The formatting is slightly less forgiving than the above suggestion (every word on a new line), but has the potential advantage of organization. For example, it's possible to store multiple lists in a JSON file. In the example provided, there's 1 list, named "list", but it would be simple to make a second list by simply adding it to the file. If, for example, you needed a list of nouns and a list of verbs:
Code:
{
"nouns" : [ "noun1", "noun2", "noun3", "noun4" ],
"verbs" : [ "verb1", "verb2", "verb3", "verb4" ]
}
Then, using the code I supplied above (which simply reads the content of the file into a string and converts it to data structures, looking up each list is simple.
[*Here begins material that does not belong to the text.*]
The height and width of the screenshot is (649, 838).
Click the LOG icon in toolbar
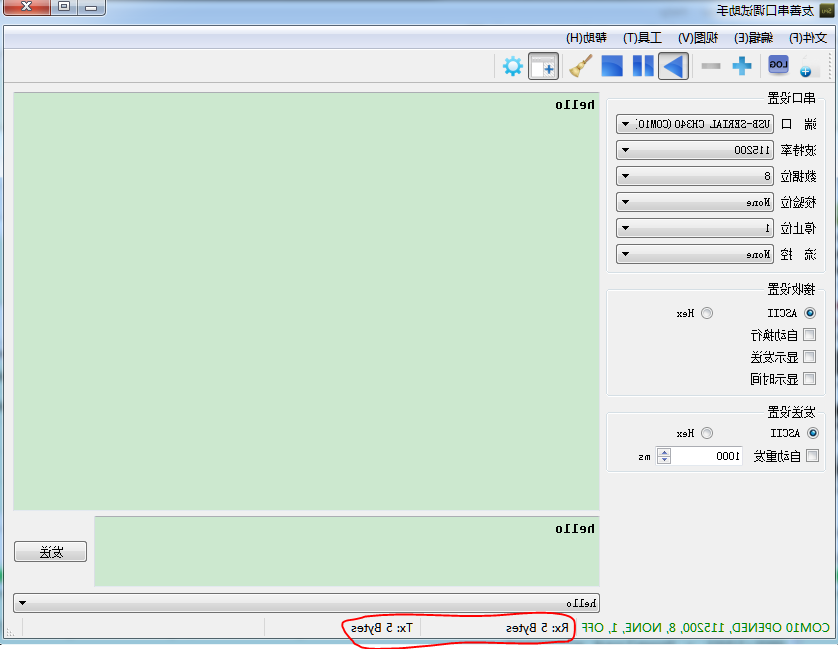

Each list is stored in a structure named "map", so...
nounList = map[?"nouns"];
verbList = map[?"verbs"];
The 1-word-per-line solution does work--you'll open the file for reading and loop through each line like my script, but instead of adding each line to a string of JSON, you'll add each line to a ds_list structure. The primary difference is that you'd have to have separate files for each type of list you might need.